Change in Directors or Principal Officers, Financial Statements and Exhibit


Item 5.02 Departure of Directors or Principal Officers; Election of Directors; Appointment of Principal Officers

CONSUMMATION OF THE MERGER WITH GOLD LION HOLDING LIMITED AND SPIN-OFF OF ASSETS

On January 28, 2009, (and later amended on May 12, 2009) Zoom Technologies, Inc. ("Zoom" or the "Registrant") entered in a share exchange agreement to acquire all the outstanding shares of Gold Lion Holding Limited, a company organized and existing under the laws of the British Virgin Islands ("Gold Lion"). In connection with the share exchange agreement, the Registrant agreed to spin off its then-current business to its stockholders, by distributing and transferring all assets and liabilities to subsidiary and issuing a dividend to its stockholders as further described below.

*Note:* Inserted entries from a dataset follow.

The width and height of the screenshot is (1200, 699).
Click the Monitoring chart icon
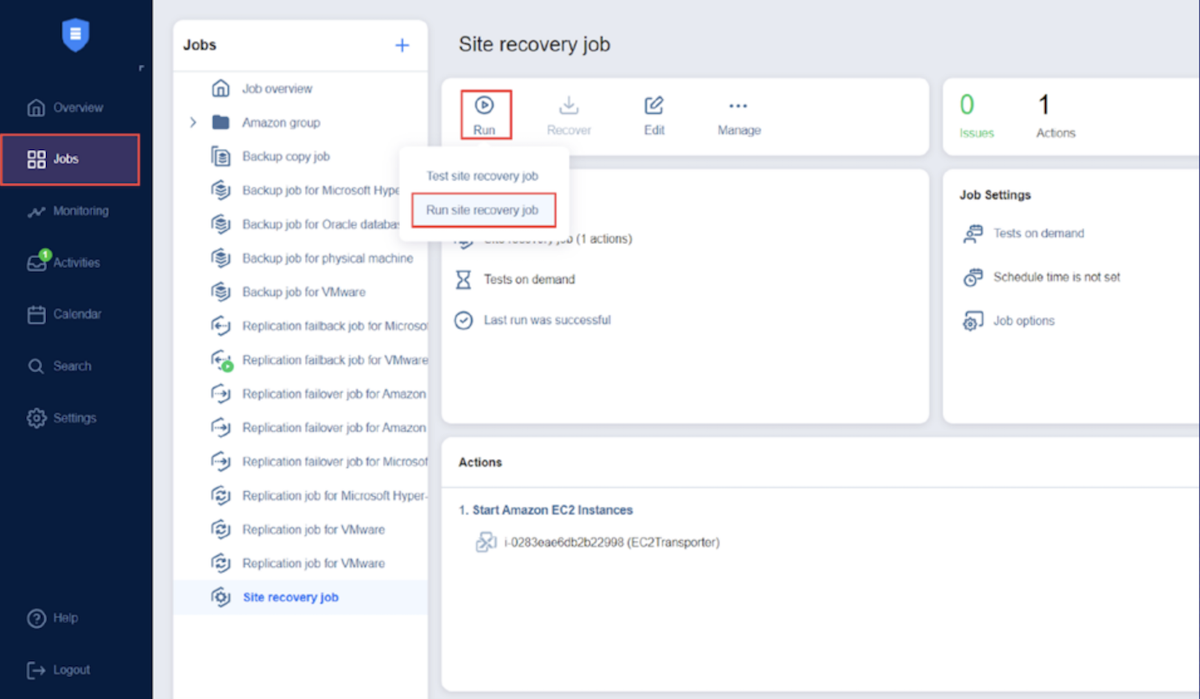37,211
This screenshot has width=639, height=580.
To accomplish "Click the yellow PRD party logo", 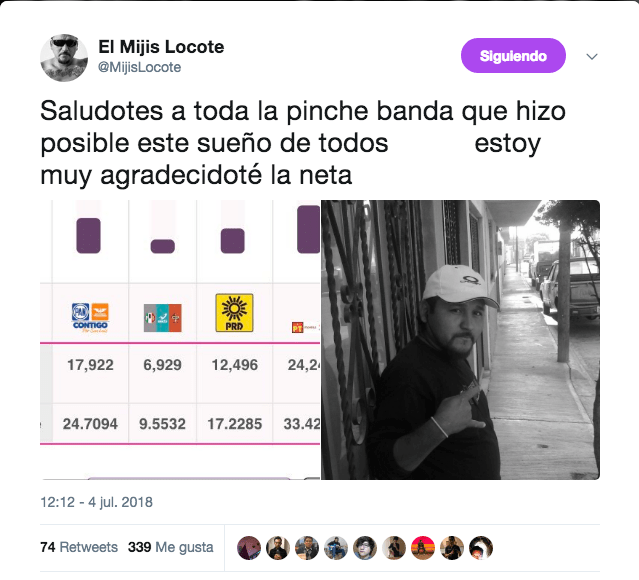I will click(x=234, y=313).
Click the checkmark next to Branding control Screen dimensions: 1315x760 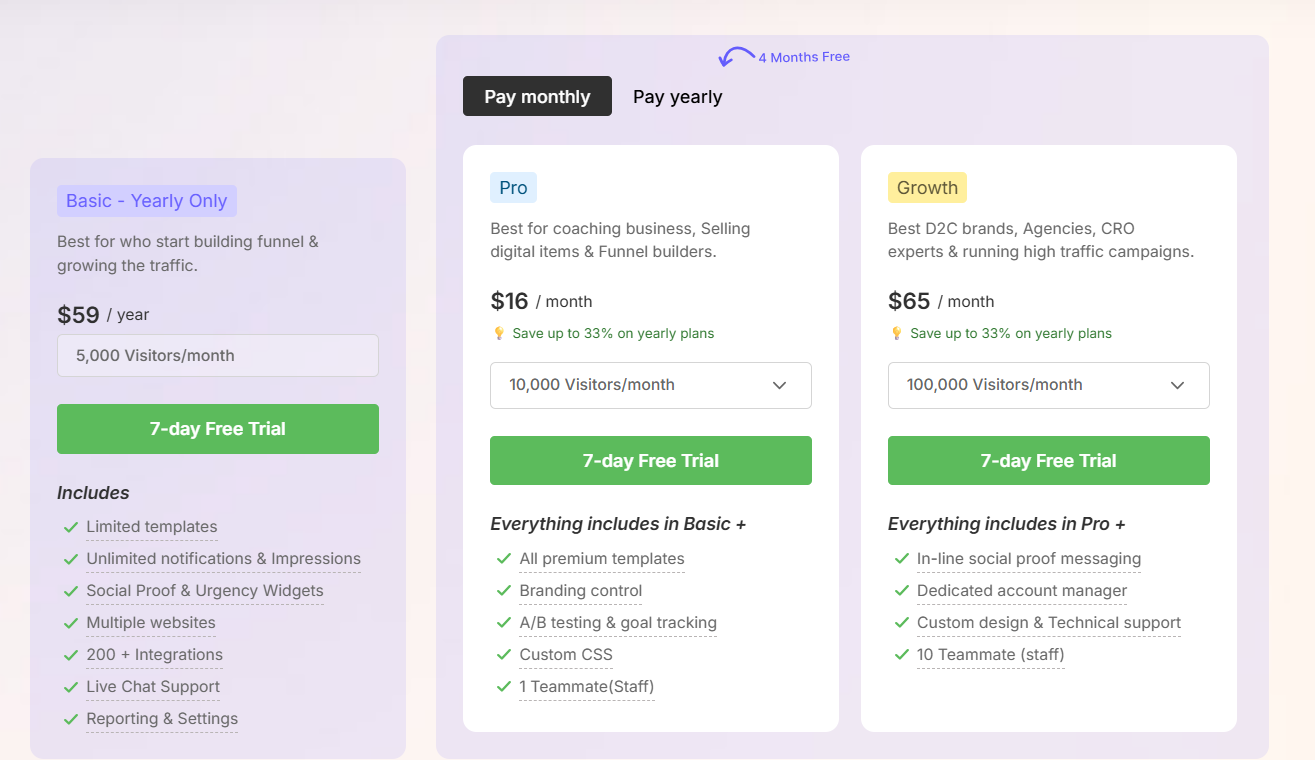[503, 591]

The parties to the share exchange agreement were: (1) Zoom Technologies, Inc.,
(2) Tianjin Tong Guang Group Digital Communication Co., Ltd., ("TCB Digital") a company organized under the laws of the People's Republic of China, ("PRC"); (3) Zoom Telephonics, Inc., or Zoom Telephonics, a wholly owned subsidiary of Zoom;
(4) Gold Lion, (5) Lei (Leo) Gu, a citizen of the PRC; and (6) Songtao Du, a citizen of the PRC.

Gold Lion owns 100% of the outstanding capital stock of Jiangsu Leimone Electronics Co., Ltd., ("Jiangsu Leimone"), a foreign investment enterprise organized under the laws of the PRC that engages in the manufacturing, research and development, and sales of electronic components for 3rd generation mobile phones, wireless communication circuitry, GPS equipment, and related software products. Jiangsu Leimone owned 51.03% of the outstanding capital stock of TCB Digital that the Registrant acquired on September 22, 2009. Gold Lion also owns 100% of Profit Harvest Corporation Ltd, ("Profit Harvest"), which is a marketing and sales company organized and existing under the laws of Hong Kong.

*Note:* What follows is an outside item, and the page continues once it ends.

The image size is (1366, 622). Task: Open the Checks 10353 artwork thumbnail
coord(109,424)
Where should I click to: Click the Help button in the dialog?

Mr. Gu owns 70.6% of the outstanding capital stock of Gold Lion and holds an option indirectly to acquire an additional 28.97% of the outstanding capital stock of TCB Digital.

Mr. Du owns 29.4% of the outstanding capital stock of Gold Lion, which was pledged to Mr. Cao Wei.

TCB Digital is a high technology company engaged in electronic and telecommunication product design, development, and manufacturing. TCB Digital started its business in 1999 and was originally established as an Electronic Manufacturing Service (EMS) factory for mobile phone vendors. TCB Digital was Motorola's first independent outsource manufacturing vendor responsible for producing Motorola mobile phones in China. Moreover, TCB Digital was the first EMS factory in China receiving Motorola's International Quality Product and Qualification certificate. Since 2004, TCB Digital developed and produced GSM and CDMA mobile phones, wireless data modules and GPS equipment. TCB Digital is headquartered in Tianjin, China. TCB Digital's two main business operations are EMS for Original Equipment Manufacturer (OEM) customers and the design and production of mobile phone products.

TCB Digital offers high quality and comprehensive EMS to both domestic and global customers, including, Samsung, Tianyu, CCT, Danahar and Spreadtrum. TCB Digital's primary products include mobile phones, wireless telecommunication modules, digital cameras, cable TV set-top boxes and GPS equipment. In addition, TCB Digital has developed various state-of-the-art mobile phones and Smartphones based on both of the main network technologies: Global System for Mobile Communications, or GSM, and Code Division Multiple Access, or CDMA. Presently, TCB Digital markets its mobile phone products through distributors in China and also supplies GSM and CDMA mobile phones to major customers, including China Mobile Communications Corporation, or CMCC, China UNICOM and China Telecom. See "Information about TCB Digital" for more information.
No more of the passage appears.